### Texto de origem ###

Lamentavelmente, não fosse a sanha revanchista cristã, em que, para apagar a memória do “infiel”, muitas localidades portuguesas reconquistadas aos árabes foram arrasadas e tudo, literalmente, destruído, em fogueiras que ficavam a arder, durante dias, não fosse essa brutalidade goda, e seria bem mais expressiva a herança muçulmana que, hoje, poderíamos admirar.

É notória a semelhança e respectiva influência entre a poesia do al-Andalus e a lírica provençal trovadoresca, seja nas Cantigas de Amigo ou nas Cantigas de Amor, surgidas, entre os séculos XI e XIII, na região da Provença.

Esta influência, na poesia provençal, foi acentuada com o regresso de Franceses da Península Ibérica, onde tinham ido lutar contra os mouros.

Tal como na lírica arábigo-andaluza, a referência à mulher é feita, utilizando o masculino, característica que começou por se constatar na lírica trovadoresca provençal e, mais tarde, na galaico-portuguesa, como se pode constatar no verso/mia “senhor” branca e vermelha/da “Cantiga da Ribeirinha” de Paio Soares de Taveirós, poeta galego do século XII.

Observamos, em ambas as poesias, a mesma ambiência do sofrimento amoroso, obediência e submissão para com a pessoa amada.

No contexto das Cantigas de Amor, surge o “amor galante e cortês”, amor sofrido e impossível, em que, por vezes, os amantes requestavam damas da corte, que geralmente eram casadas com nobres.

Camões foi, também ele, vítima dessas paixões sem esperança, com os seus impulsivos amores palacianos pela bela princesa Dona Maria, irmã do rei D. João III, bem como pela linda Dona Violante de Andrade, senhora da mais alta nobreza.

Nestas Cantigas de Amor, o eu poético é masculino e o seu contexto é culto e cortesão.

Nas Cantigas de Amigo, o eu lírico é feminino, mas os seus autores são homens e o palco onde a paixão se desenvolve é a Natureza e não já a corte, envolvendo mulheres camponesas, numa ambiência de saudade e num tom de lamento, pela ausência do ser amado.

Do rei D. Dinis, excerto da sua Cantiga de Amigo “Ai Flores, Ai Flores Do Verde Pino”:

“Ai flores, ai flores do verde pino,
Se sabedes novas do meu amigo?

###

• Exercício 1: Segundo o texto sobre a poesia trovadoresca, entre que séculos surgiram as Cantigas de Amigo e as Cantigas de Amor na região da Provença?
• Exercício 2: Transcreva sem alterações as linhas dos registos, começando pela linha que contém "Where should I click to: Enable" e seguindo até ao fim dos registos.

### Registos fornecidos ###

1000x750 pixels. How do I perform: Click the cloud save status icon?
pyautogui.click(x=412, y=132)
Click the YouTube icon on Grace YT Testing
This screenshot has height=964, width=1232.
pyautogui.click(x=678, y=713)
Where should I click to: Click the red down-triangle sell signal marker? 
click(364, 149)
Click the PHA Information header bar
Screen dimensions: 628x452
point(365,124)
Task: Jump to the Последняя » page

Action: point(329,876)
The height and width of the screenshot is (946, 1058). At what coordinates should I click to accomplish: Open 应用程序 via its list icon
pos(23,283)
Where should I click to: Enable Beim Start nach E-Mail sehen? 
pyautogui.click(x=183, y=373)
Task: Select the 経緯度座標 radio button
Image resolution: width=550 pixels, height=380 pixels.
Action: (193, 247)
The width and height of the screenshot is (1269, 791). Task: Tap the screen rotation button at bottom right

###

• Resposta correta 1: Entre os séculos XI e XIII.

• Resposta correta 2:
Where should I click to: Enable Beim Start nach E-Mail sehen? 
pyautogui.click(x=183, y=373)
Task: Select the 経緯度座標 radio button
Image resolution: width=550 pixels, height=380 pixels.
Action: (193, 247)
The width and height of the screenshot is (1269, 791). Task: Tap the screen rotation button at bottom right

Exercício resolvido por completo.